--- WHAT TO WORK ON ---
A - List every organization named in the article on delayed rental assistance in Arizona.
B - Pick up the article on delayed rental assistance in Arizona after its final sentence and write the next few paragraphs.

The Arizona Multifamily Association and renter advocates have argued that the state, local cities and counties have not gotten the money to struggling landlords and renters quickly enough.
“We can’t stress enough how much government at all levels must improve the timely delivery of emergency rental assistance and foreclosure relief funds to residents and property owners in need,” said Courtney Gilstrap LeVinus, AMA president and CEO.
There’s concern the money won’t get to renters and landlords before June 30, when the CDC moratorium ends, and evictions will skyrocket as tenants owe as much as a year in back rent.
“There should be enough aid in the pipeline to avoid every single eviction and foreclosure because of unpaid rent. It’s unacceptable that aid continues to trickle out,” LeVinus said.
Joan Serviss, the executive director of the Arizona Housing Coalition, said the stringent application process is part of the reason aid has been slow to reach those in need.
She said renters should be able to receive rental aid in the same way they are supposed to qualify for the CDC eviction protection — by signing a declaration attesting that they’ve been impacted by COVID-19.
Currently, renters have to submit documentation of their COVID-19 impacts and administrators have to verify it before releasing any funds, which bogs down the process.
Many people applying for rental assistance have little to no experience applying for government help, Serviss said. This causes even more confusion and frustration.

--- GIVEN ENTRIES ---
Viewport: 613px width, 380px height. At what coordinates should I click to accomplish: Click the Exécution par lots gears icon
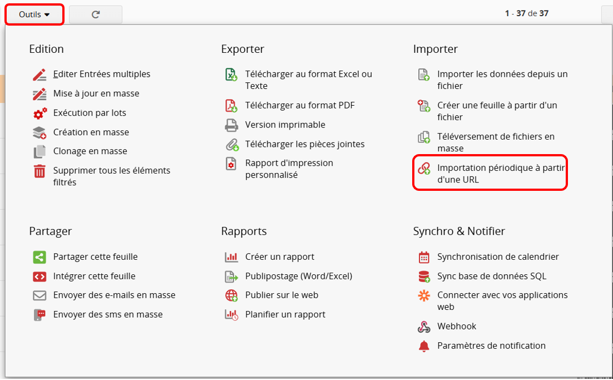click(x=39, y=113)

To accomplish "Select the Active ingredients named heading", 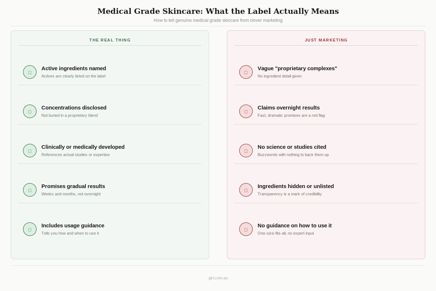I will 74,68.
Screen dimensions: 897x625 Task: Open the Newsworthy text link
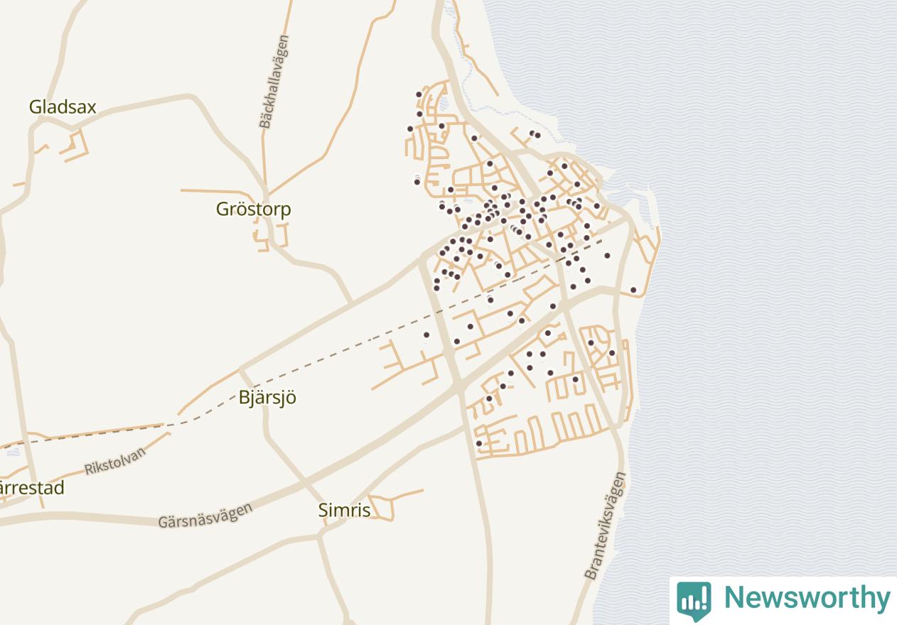pos(807,598)
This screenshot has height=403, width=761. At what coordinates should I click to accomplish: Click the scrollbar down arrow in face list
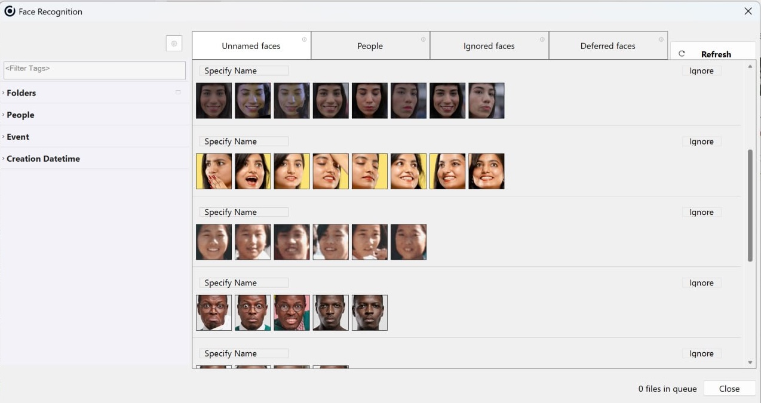coord(750,362)
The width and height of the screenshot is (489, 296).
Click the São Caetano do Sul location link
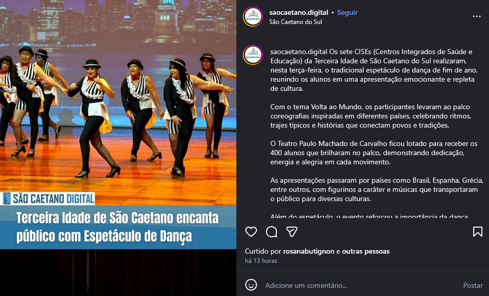pos(295,22)
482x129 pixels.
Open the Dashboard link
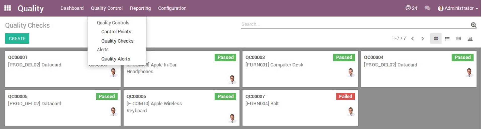click(72, 8)
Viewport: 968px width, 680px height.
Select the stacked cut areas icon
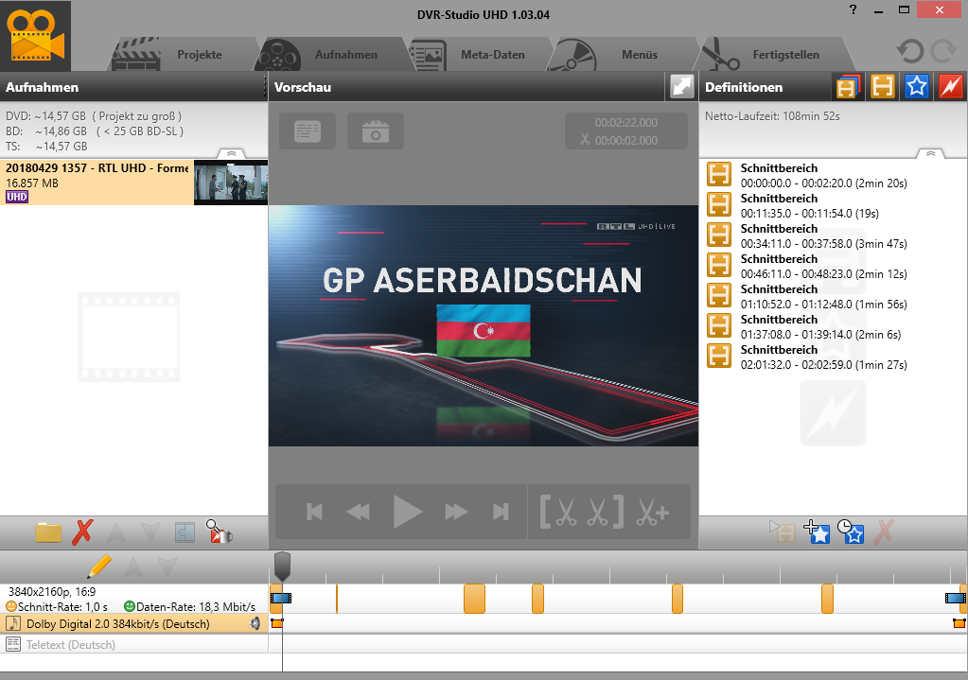pyautogui.click(x=847, y=86)
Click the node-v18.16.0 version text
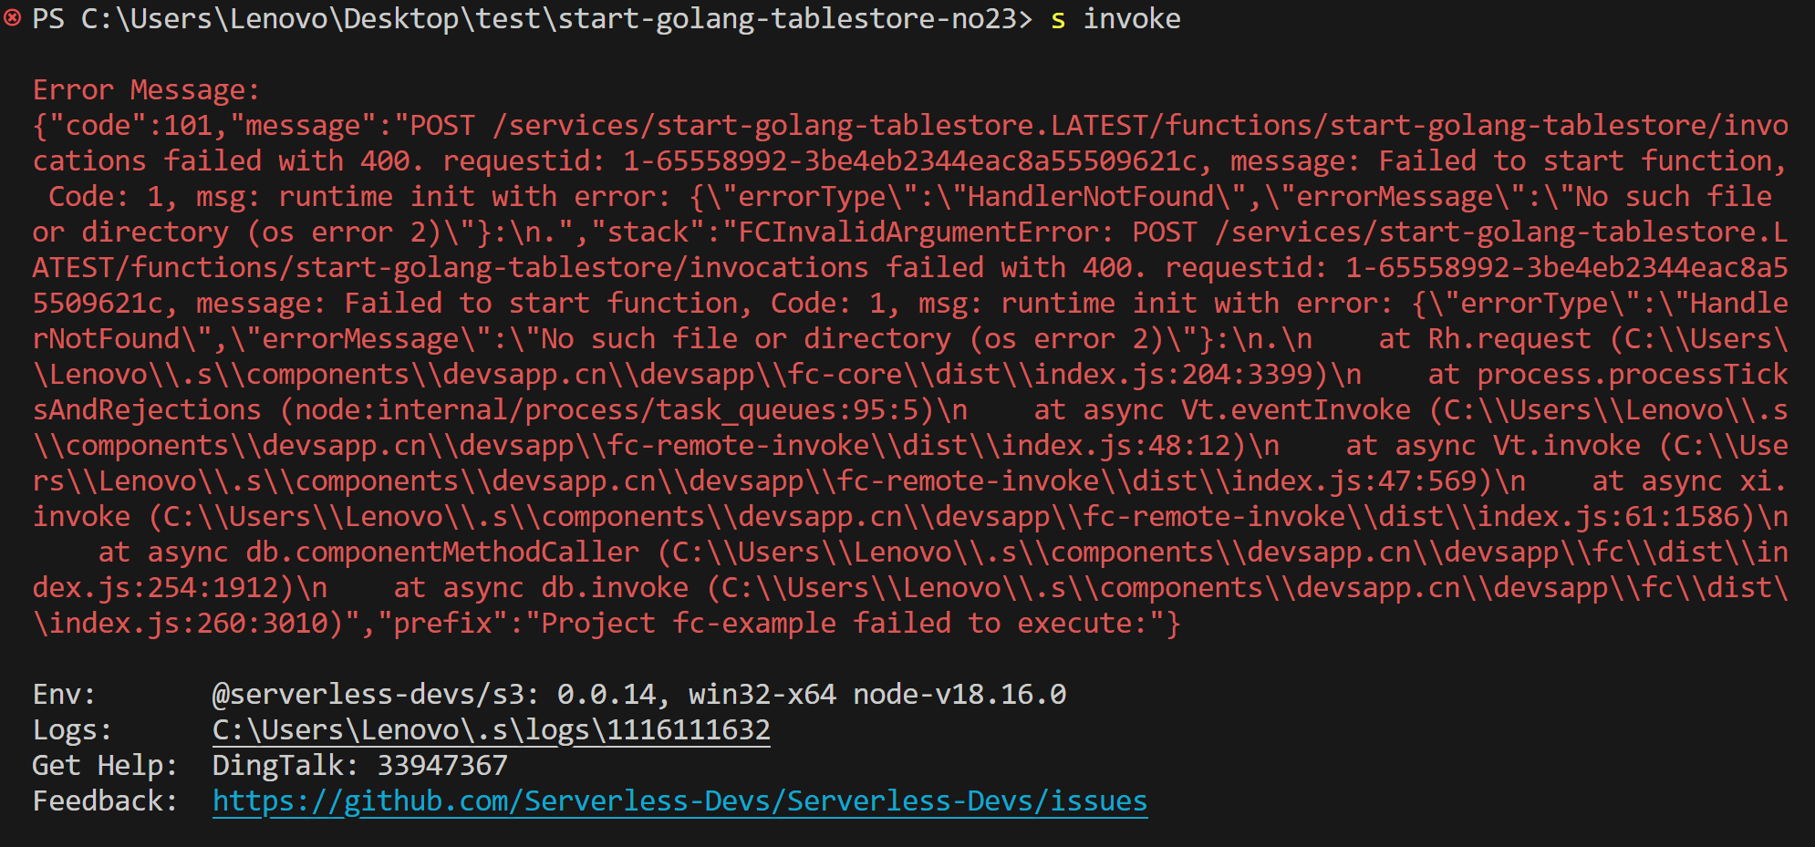1815x847 pixels. (x=959, y=695)
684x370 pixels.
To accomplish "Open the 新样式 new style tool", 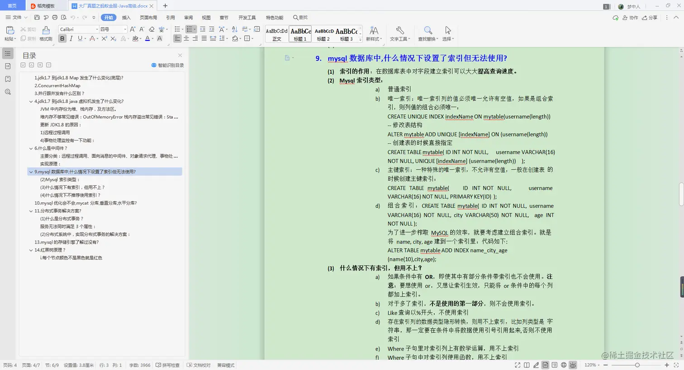I will pos(374,33).
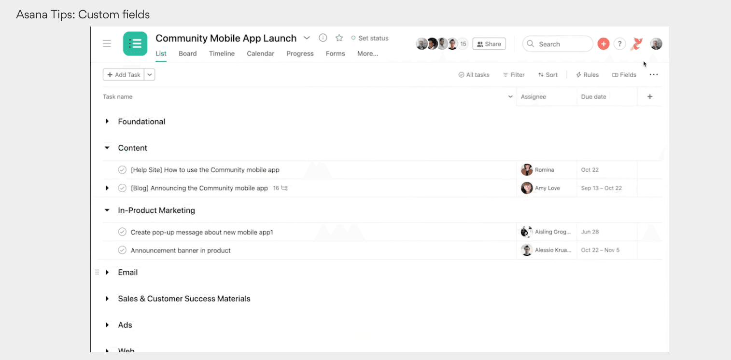The height and width of the screenshot is (360, 731).
Task: Complete the Announcement banner in product task
Action: [123, 250]
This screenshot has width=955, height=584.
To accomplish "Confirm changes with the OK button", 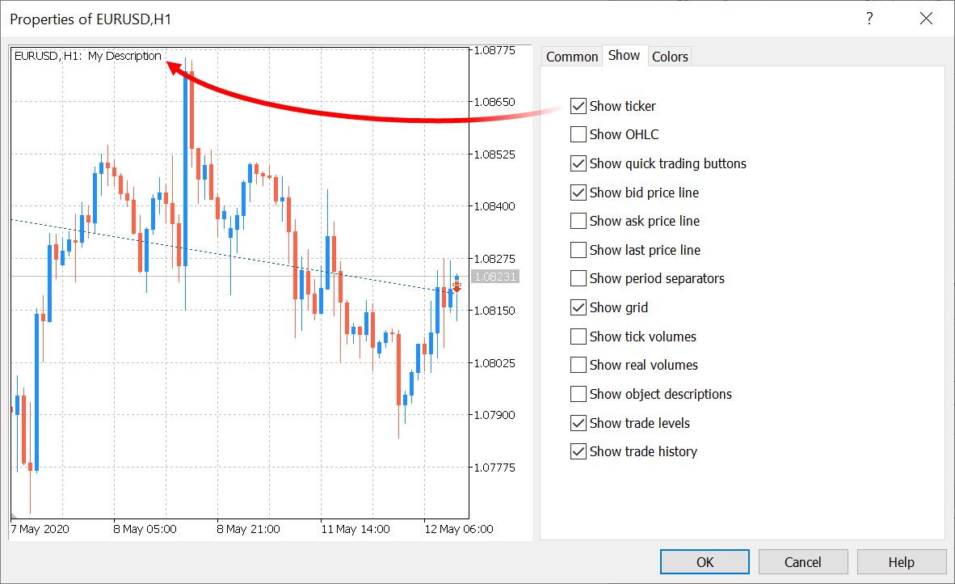I will [x=704, y=561].
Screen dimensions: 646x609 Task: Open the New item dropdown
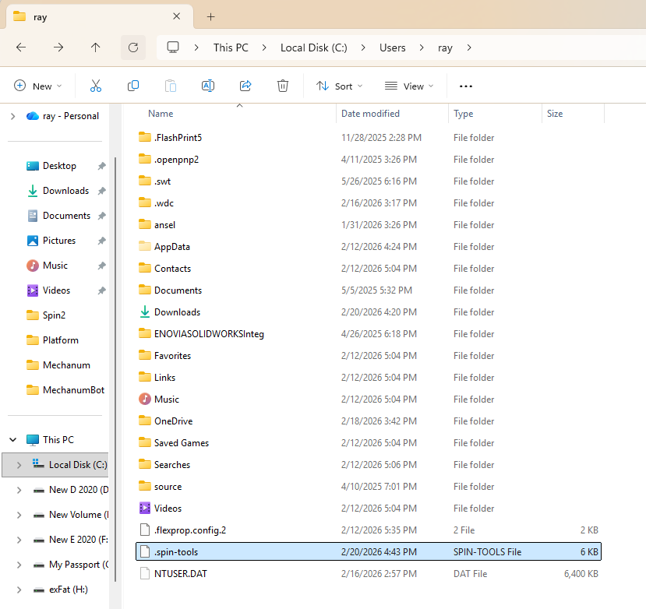click(37, 86)
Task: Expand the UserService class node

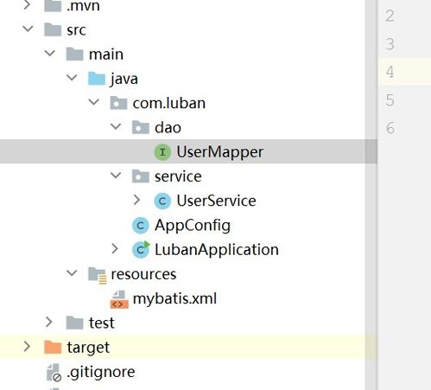Action: (136, 200)
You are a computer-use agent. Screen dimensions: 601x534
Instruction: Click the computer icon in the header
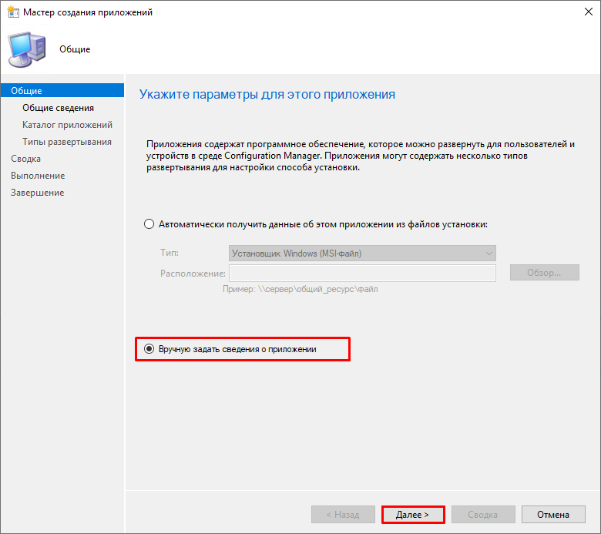(x=27, y=50)
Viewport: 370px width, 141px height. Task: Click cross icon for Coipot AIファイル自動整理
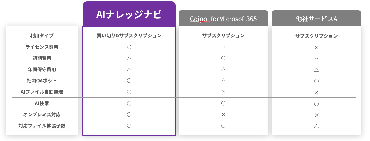[x=223, y=92]
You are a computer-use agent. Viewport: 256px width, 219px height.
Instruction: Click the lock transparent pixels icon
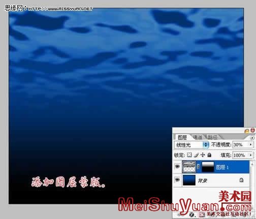point(189,155)
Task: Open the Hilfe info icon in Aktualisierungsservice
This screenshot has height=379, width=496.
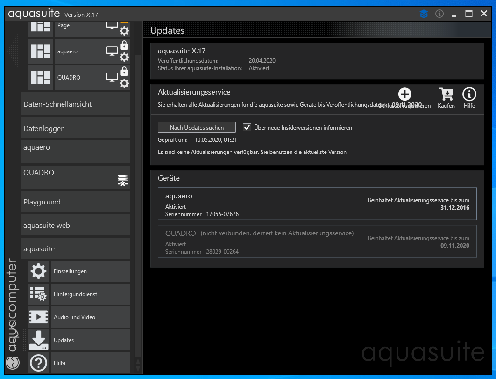Action: (469, 95)
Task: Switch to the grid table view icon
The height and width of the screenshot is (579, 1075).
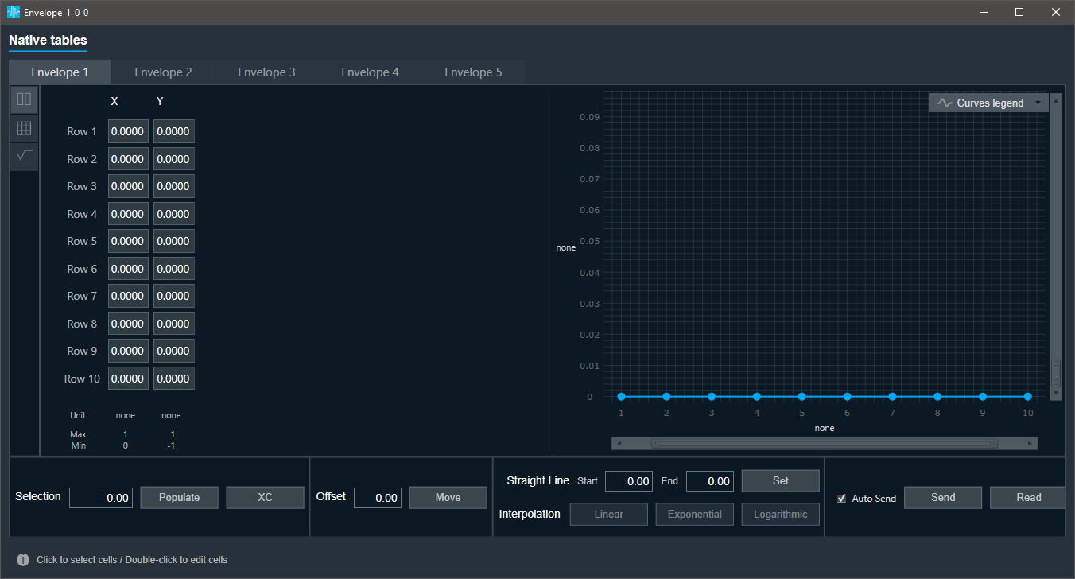Action: tap(24, 128)
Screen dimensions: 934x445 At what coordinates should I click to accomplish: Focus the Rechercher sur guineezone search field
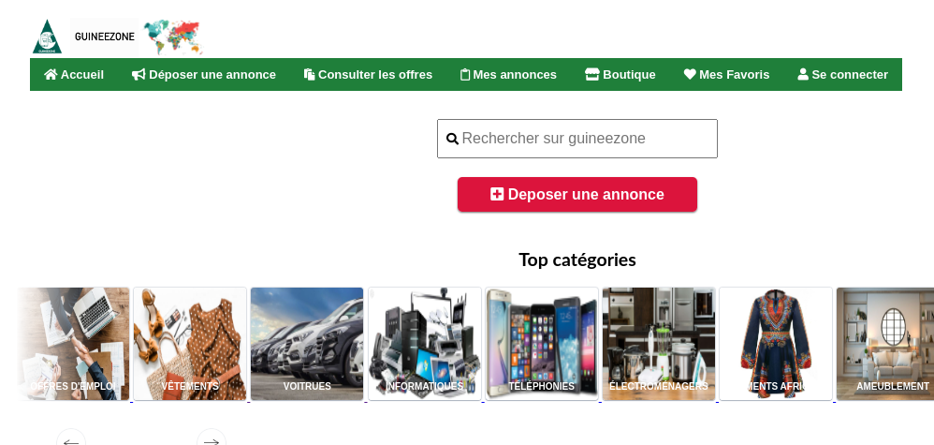point(577,139)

--- RESPONSES BY ITEM NUMBER ---
A - Arizona Multifamily Association (AMA), CDC, Arizona Housing Coalition

B -
“Most of the folks calling in now (for rental assistance), this is their first time and they’re so overwhelmed and stressed out. They might have the acumen enough to navigate the system but they’re just kind of mind-boggled by how bureaucratic it is,” Serviss said.
She suggested the state and local governments use some of their COVID-19 relief funds to hire navigators who can help people find rental help and submit their applications correctly, much like the federal government did when it launched the Affordable Care Act in 2010.
Apply for rental assistance
Arizona received $492 million in renter aid from the late December $900 billion stimulus.
Most of the money — about $290 million — will be administered for rent and utility payments in the state’s rural counties through the Arizona Department of Economic Security.
The state is taking applications for renters and landlords in rural Arizona at des.az.gov/ERAP.
In the Valley, Maricopa County, Phoenix, Mesa, Glendale, Chandler and Gilbert will have their own rental-aid programs with a total of more than $135 million in stimulus funds.
People can apply to the program using the Maricopa County portal. Additional information about the program is available by visiting maricopa.gov/renthelp.
Phoenix is taking applications for its $51.1 million renter aid program. Wildfire, which worked with Phoenix on its 2020 funding to help tenants and landlords, will administer about half of the funds.
Phoenix residents can apply at www.phoenix.gov/humanservices/programs/emergency.
Mesa is taking applications for its $15.76 million renter program at mesaaz.gov/mesacares.
Chandler and Gilbert residents can apply at azcend.org/community-action-program. Chandler has $7.9 million in federal funds for renters and Gilbert $7.7 million.
To be eligible for the aid, applicants must meet not only the geographic requirements but have a household income that is at or below 80% of Maricopa County’s median income, $56,050 for a family of three.
Households must also qualify for unemployment benefits or have been affected in some manner because of the COVID-19 pandemic, either through reduced income or increased expenses. They must also demonstrate they are at risk of homelessness or housing instability by providing past due notices.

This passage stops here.